Why data chimp?

chimp on a laptop

I'm building a data analysis code assistant that plugs into your data notebook, analyzes your code as you type it, and shows visualizations and info you need to analyze your data quickly and accurately. Why? Why am I unsatisfied with our existing tools for data analysis?

My dissatisfaction started when I made a mistake in an analysis while I was at Heap. There were two columns I could have used for my analysis, and the one I used happened to contain many missing values. As a result, we had to tell our stakeholders that the shiny new insight we found for them may actually be fake news.1

The obvious lesson from this experience is to always check for missing values while doing an analysis, but as a former software engineer, this was unsatisfying.

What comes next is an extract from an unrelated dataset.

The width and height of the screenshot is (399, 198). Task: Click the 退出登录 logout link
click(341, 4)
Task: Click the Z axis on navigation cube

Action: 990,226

Good software engineers don't manually check for every single bug every time they start writing code. They have automated tests that check correctness for them.

What I really wanted was something like an automated test for missing values. I wanted to be able to write code that said something like, "If Matt is using a column in his analysis that contains many missing values, show him a visualization that suggests there could be a problem" The visualization could look like this:

example missing values viz

But ideally, I'd want to be able to customize the visualization shown.

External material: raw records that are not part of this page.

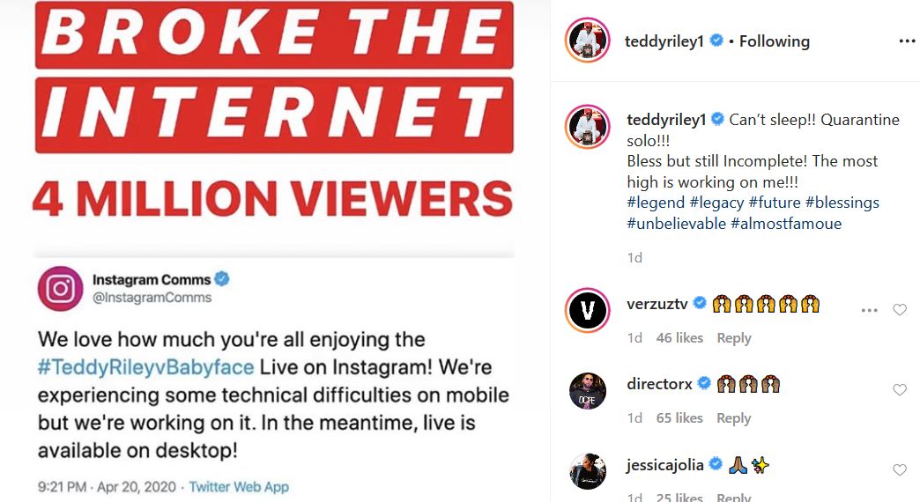Like the jessicajolia comment heart
Viewport: 920px width, 502px height.
[900, 469]
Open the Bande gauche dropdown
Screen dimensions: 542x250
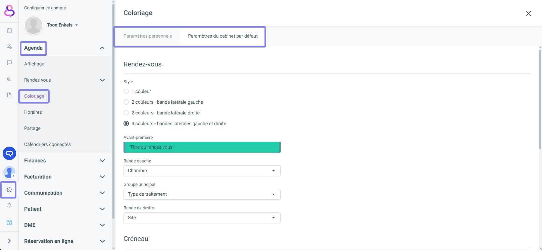[x=202, y=171]
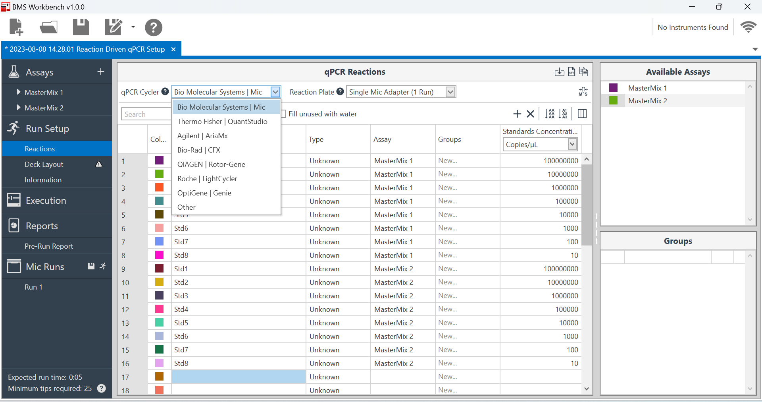
Task: Open help with the question mark icon
Action: (153, 28)
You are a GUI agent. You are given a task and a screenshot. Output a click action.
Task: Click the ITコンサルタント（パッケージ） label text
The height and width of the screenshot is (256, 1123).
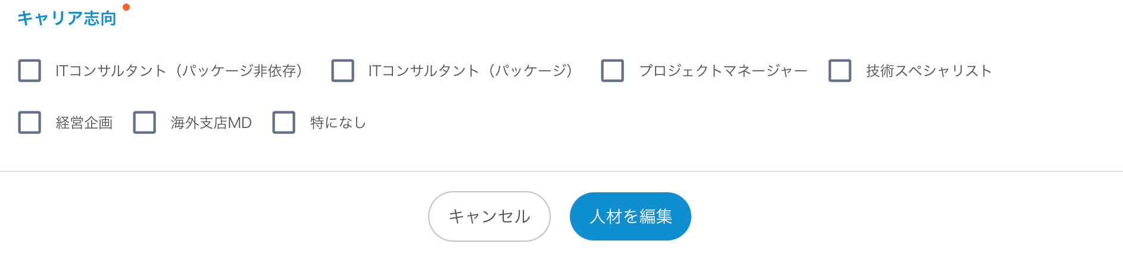pos(470,71)
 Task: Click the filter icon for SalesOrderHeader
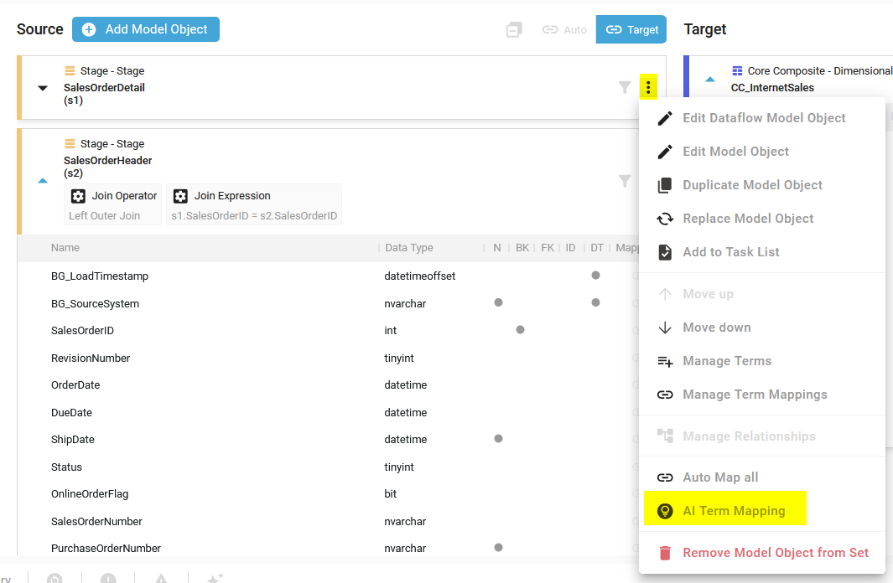[625, 180]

Since I didn't have this, I settled for habitually using libraries that gave me a compact overview of my data set so I could spot any data quality issues or find a starting point for analysis. Pandas profiling for python and skimr for R are good examples here.2

Although these libraries are nice, I was often annoyed at having to sift through lots of information that I didn't actually care about. For example, I basically never care about n_missing values in skimr::skim's output3:

example skimr output

Since I have the complete_rate in the table already, I don't care to see the raw number of missing values.

This extra information and sifting isn't merely annoying. It undermines the purpose of these libraries. If we're presented with too much information, we're likely to miss the things that matter.

I briefly considered writing my own overview function, but I knew that the information I'd want to see would depend on what I was doing at a particular moment. It would depend on the code I was writing and the data I was working with. A function just wasn't flexible enough.

There was another problem with overview functions: I couldn't iterate on the visualizations they generated. This was an issue for digging deeper into data quality issues, but it was also a problem for using these functions to get a head start on finding insights. We often need to tweak visualizations to find the story in the data (e.g., add a log-scale, color data points by some other column).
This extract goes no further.